The task >> Please copy the data exactly as it stands, minus the images.

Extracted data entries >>
*** Begin section ***
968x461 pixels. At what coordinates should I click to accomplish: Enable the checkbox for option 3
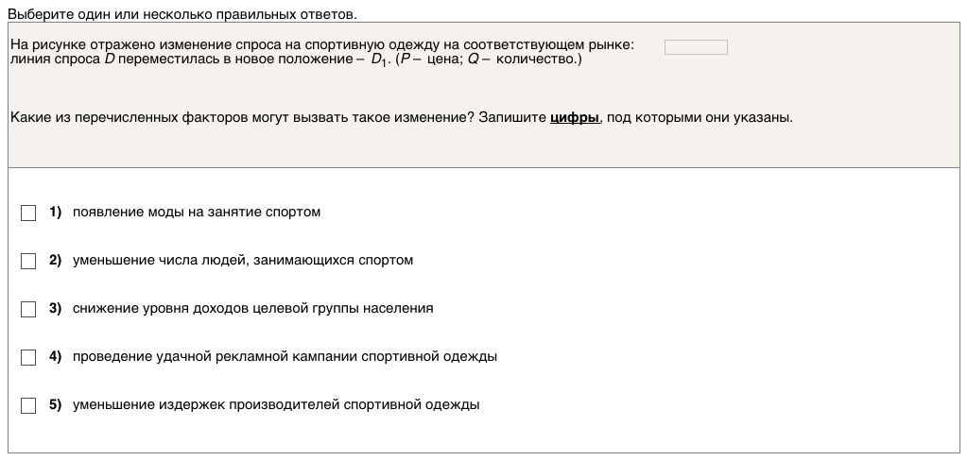point(28,309)
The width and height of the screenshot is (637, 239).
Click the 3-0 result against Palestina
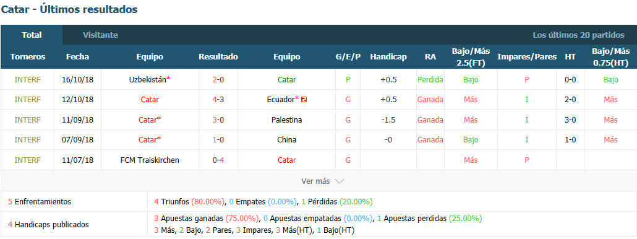tap(218, 120)

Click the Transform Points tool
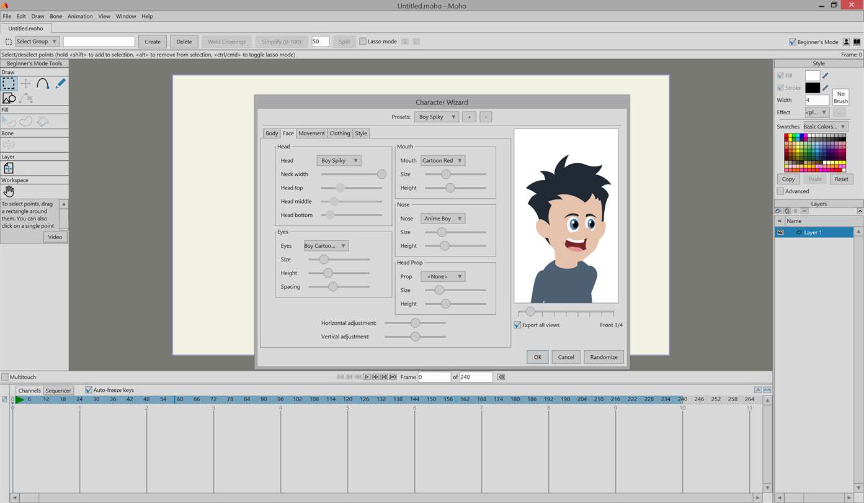(x=25, y=84)
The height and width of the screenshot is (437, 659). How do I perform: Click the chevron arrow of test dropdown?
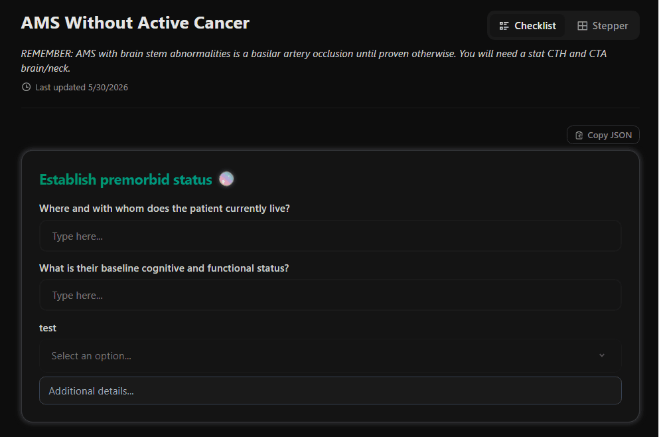pos(601,355)
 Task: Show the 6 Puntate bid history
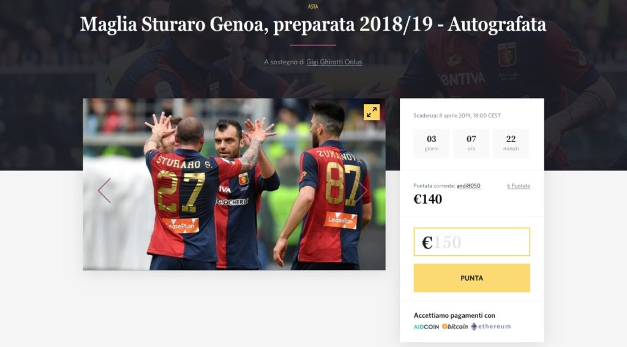518,185
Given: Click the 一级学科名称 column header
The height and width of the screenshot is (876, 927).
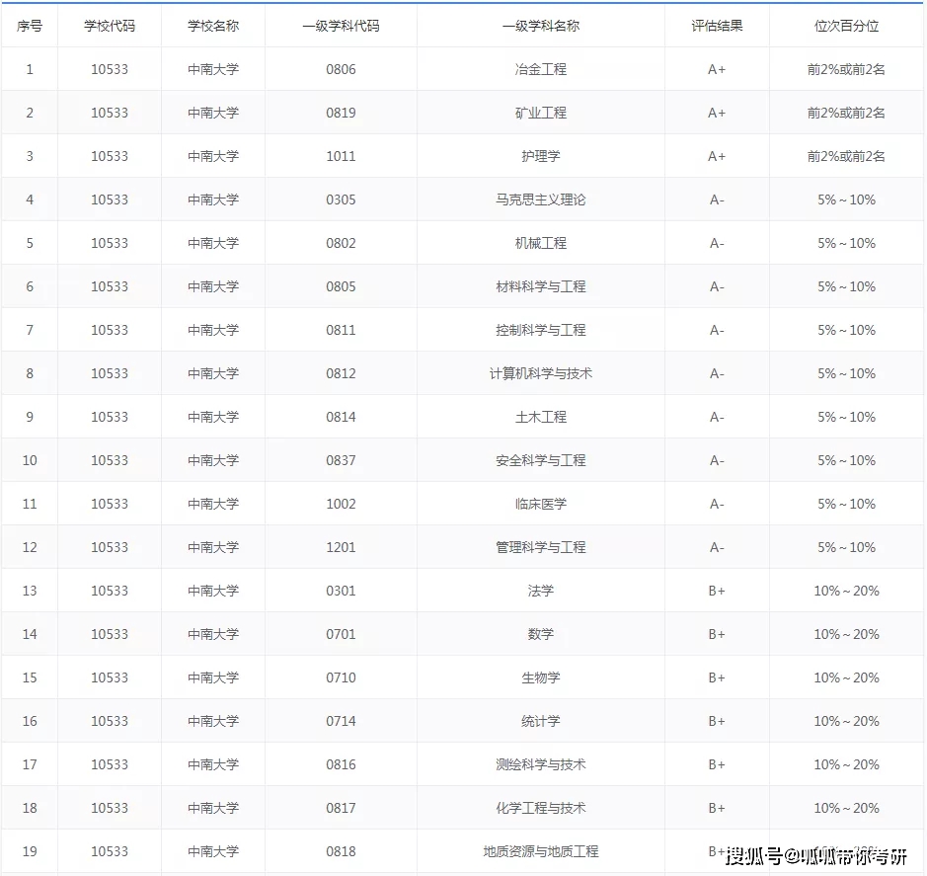Looking at the screenshot, I should point(540,26).
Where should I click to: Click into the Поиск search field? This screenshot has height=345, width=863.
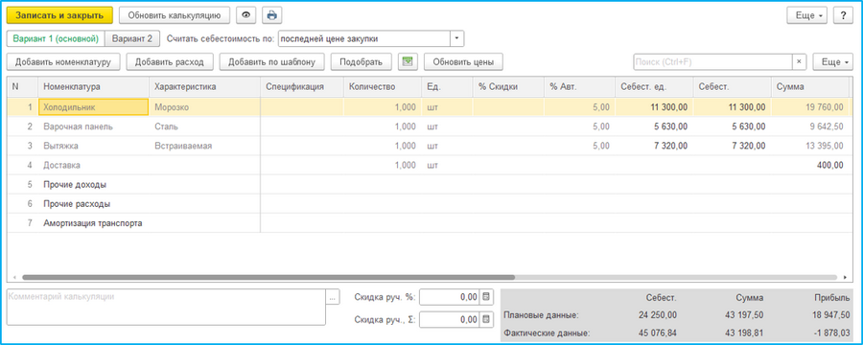coord(712,62)
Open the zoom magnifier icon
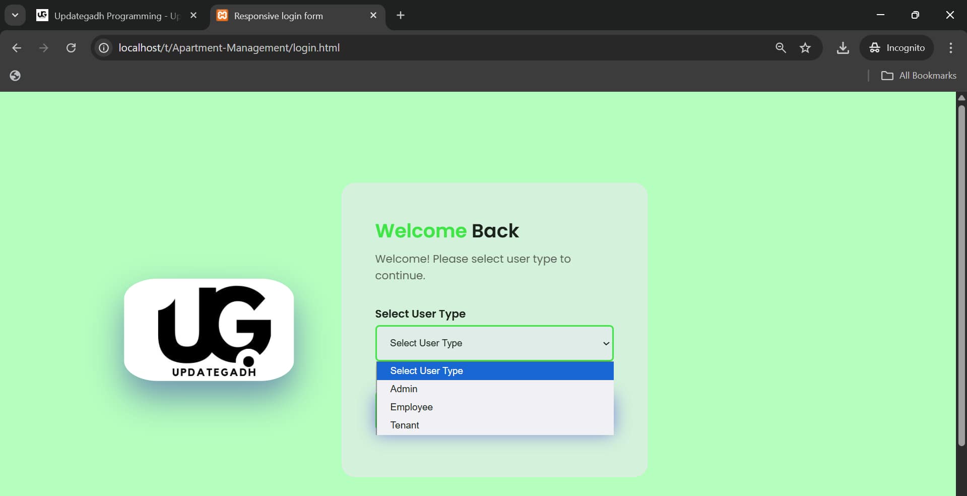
*** End section ***
Result below >>
968x461 pixels. At what coordinates should I click to accomplish: Enable the checkbox for option 3
point(28,309)
The width and height of the screenshot is (637, 239).
Click the 3-0 result against Palestina
tap(218, 120)

Click the Transform Points tool
(x=25, y=84)
The height and width of the screenshot is (437, 659). How do I perform: Click the chevron arrow of test dropdown?
pos(601,355)
 Task: Show the 6 Puntate bid history
518,185
Given: Click the 一级学科名称 column header
The height and width of the screenshot is (876, 927).
Looking at the screenshot, I should point(540,26).
Where should I click to: Click into the Поиск search field? This screenshot has height=345, width=863.
coord(712,62)
Open the zoom magnifier icon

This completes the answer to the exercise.